Stored items.
********
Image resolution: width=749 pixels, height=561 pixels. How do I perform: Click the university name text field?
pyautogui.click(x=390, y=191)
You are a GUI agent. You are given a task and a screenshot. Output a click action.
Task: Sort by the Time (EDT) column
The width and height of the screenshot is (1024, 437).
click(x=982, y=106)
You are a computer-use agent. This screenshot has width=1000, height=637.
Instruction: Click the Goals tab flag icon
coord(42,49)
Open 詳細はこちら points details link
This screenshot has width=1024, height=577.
********
Every line from the one containing "Open 詳細はこちら points details link" through the last line above should be retyped exactly; no other lines are wanted.

Solution to this task.
Open 詳細はこちら points details link
This screenshot has width=1024, height=577.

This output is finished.